What is being asked ▸ One number is the whole answer: how many lines of the records include "computer".

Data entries
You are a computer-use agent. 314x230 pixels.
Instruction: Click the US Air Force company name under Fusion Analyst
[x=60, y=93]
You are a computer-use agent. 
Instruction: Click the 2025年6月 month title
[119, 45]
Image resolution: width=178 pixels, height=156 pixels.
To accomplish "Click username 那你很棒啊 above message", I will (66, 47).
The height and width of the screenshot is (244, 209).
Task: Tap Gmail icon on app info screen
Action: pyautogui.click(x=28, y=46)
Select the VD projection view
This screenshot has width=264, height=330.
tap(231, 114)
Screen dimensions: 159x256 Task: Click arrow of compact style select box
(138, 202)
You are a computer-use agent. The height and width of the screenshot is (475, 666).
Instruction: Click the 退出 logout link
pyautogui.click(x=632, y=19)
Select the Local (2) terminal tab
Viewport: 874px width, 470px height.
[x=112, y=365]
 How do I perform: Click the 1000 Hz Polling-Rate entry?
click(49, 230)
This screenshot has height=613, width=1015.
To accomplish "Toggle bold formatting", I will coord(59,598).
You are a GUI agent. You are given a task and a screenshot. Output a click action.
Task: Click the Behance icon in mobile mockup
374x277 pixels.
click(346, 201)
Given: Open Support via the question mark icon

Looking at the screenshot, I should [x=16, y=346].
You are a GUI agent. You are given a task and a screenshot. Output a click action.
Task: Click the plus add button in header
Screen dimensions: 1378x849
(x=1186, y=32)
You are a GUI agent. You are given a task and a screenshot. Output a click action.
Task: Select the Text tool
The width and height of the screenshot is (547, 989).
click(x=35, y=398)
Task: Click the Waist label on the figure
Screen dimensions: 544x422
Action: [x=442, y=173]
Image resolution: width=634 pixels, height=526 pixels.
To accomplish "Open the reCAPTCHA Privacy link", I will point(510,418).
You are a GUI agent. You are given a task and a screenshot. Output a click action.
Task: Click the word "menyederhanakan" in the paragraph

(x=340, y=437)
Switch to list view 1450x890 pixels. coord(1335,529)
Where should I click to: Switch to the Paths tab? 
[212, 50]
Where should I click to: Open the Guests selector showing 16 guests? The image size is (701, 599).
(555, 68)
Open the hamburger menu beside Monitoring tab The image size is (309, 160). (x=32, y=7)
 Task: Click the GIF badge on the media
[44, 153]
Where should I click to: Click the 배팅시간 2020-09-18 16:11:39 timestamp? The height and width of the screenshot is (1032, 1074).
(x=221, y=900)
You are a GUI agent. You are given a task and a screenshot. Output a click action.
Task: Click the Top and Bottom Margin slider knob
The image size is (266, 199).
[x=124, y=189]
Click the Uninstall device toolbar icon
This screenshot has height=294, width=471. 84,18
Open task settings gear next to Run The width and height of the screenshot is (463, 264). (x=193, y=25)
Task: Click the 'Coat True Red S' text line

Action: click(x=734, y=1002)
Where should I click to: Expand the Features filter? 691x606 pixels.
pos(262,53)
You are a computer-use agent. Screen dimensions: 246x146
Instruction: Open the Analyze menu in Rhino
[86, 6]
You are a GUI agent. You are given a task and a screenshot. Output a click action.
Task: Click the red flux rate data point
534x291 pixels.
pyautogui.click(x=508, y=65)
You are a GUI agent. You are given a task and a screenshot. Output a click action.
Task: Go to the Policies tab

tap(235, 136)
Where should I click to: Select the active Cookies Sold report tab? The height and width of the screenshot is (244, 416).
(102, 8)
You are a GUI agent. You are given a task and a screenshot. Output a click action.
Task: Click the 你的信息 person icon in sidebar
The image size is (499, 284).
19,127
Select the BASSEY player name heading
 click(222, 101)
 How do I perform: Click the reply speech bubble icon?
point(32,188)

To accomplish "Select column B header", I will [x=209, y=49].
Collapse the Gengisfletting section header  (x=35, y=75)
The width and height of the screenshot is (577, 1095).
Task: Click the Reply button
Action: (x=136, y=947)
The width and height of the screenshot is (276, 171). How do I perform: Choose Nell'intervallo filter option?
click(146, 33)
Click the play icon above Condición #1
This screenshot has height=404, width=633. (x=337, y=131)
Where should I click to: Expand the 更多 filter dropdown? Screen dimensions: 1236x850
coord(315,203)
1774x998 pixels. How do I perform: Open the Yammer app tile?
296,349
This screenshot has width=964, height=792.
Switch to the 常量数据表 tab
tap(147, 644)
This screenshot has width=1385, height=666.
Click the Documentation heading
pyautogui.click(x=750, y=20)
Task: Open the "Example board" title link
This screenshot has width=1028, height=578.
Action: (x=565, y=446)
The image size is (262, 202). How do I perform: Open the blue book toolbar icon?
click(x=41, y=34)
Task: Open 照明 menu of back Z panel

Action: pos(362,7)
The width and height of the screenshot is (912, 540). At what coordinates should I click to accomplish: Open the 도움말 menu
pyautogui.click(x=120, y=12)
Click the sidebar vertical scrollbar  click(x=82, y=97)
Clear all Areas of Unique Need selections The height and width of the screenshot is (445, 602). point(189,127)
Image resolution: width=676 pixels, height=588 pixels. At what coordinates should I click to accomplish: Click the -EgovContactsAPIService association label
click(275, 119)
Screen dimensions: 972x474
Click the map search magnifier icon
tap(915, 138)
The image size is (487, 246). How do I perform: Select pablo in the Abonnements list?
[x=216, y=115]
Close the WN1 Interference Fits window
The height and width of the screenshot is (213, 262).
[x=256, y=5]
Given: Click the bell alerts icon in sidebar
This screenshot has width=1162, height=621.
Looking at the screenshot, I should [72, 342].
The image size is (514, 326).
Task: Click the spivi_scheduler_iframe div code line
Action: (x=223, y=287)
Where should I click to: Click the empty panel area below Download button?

Response to the task ▸ 4